Puppet Bolt: taking action based on exit codes

April 13, 2021 

Puppet resources like Package, File or Service are idempotent. In other words, you define the state of the resource and Puppet enforces it. The resources can be used in Bolt plans as well, which frees you from having to do state checks yourself. However, if the thing you're managing is not a Puppet resource you have to check its state manually and use that information to drive login in your plan. Here's a crude but functional PoC for checking if a node's certificate is present on the Puppetmaster and acting accordingly:

plan puppeteers::myplan (
  TargetSpec $targets,
  String     $node,
) {

  # Run the command and store the results in a variable of type ResultSet
  $result = run_command("/opt/puppetlabs/bin/puppetserver ca list --certname ${node}", $targets, { '_catch_errors' => true })

  # Optionally print out the ResultSet
  # out::message($result)

  # Get the exit code from ResultSet
  $exit_code = $result.to_data[0]['value']['exit_code']
  if $exit_code == 0 {
    out::message("Node ${node} is present on the Puppetmaster")
  }
}

The { '_catch_errors' => true } part is required, otherwise Bolt will choke if the exit status of the command is 1.

The $result variable contains a ResultSet object which contains the exit code.

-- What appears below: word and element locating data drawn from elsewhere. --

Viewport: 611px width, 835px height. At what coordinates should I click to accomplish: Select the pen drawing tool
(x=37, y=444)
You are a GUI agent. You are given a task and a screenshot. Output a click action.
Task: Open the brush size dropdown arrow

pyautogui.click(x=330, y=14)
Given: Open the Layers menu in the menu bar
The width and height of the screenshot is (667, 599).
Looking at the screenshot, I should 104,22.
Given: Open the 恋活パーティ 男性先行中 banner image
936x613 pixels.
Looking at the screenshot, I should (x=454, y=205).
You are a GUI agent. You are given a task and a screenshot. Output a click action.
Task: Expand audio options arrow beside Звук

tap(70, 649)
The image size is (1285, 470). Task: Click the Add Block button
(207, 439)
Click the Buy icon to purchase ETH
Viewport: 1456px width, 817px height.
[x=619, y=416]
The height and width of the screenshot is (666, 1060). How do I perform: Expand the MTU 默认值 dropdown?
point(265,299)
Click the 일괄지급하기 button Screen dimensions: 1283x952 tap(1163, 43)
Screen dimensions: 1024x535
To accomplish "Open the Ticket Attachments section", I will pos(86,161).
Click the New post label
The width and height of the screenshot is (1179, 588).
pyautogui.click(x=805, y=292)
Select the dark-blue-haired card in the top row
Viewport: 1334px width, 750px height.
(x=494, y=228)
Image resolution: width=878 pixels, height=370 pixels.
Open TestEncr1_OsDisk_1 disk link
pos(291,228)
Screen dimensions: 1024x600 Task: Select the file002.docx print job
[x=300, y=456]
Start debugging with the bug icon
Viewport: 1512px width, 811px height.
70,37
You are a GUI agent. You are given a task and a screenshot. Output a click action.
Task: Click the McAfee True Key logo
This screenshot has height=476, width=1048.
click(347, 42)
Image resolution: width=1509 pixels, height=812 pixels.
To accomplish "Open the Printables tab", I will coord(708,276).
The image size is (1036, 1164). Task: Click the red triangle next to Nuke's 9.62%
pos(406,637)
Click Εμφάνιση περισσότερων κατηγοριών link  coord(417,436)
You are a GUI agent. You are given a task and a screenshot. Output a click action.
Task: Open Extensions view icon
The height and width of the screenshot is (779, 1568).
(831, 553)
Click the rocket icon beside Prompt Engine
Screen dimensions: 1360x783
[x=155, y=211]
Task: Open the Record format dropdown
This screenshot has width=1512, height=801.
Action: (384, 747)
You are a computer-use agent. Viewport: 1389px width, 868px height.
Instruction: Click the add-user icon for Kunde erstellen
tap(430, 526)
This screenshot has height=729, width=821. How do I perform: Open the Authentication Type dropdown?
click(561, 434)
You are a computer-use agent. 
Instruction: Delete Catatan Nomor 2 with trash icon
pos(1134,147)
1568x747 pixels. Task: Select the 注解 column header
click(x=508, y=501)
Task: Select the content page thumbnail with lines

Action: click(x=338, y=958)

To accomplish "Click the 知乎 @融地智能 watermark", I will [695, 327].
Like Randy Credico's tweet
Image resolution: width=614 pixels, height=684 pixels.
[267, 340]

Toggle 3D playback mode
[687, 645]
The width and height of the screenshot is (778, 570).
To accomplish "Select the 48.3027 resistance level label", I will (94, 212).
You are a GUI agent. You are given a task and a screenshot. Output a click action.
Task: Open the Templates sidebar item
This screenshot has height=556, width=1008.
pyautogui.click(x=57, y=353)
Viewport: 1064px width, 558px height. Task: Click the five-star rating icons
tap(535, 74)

Note how ResultSet is first converted into data before being accessed. If you out::message the ResultSet object it looks ok, but its contents are inaccesible. That's why you convert it to data first.

As a ResultSet is an array, you need to pass an index to it. Each entry in the array represents one target. In this case there's only one target ($node), so we know the correct data is a index 0.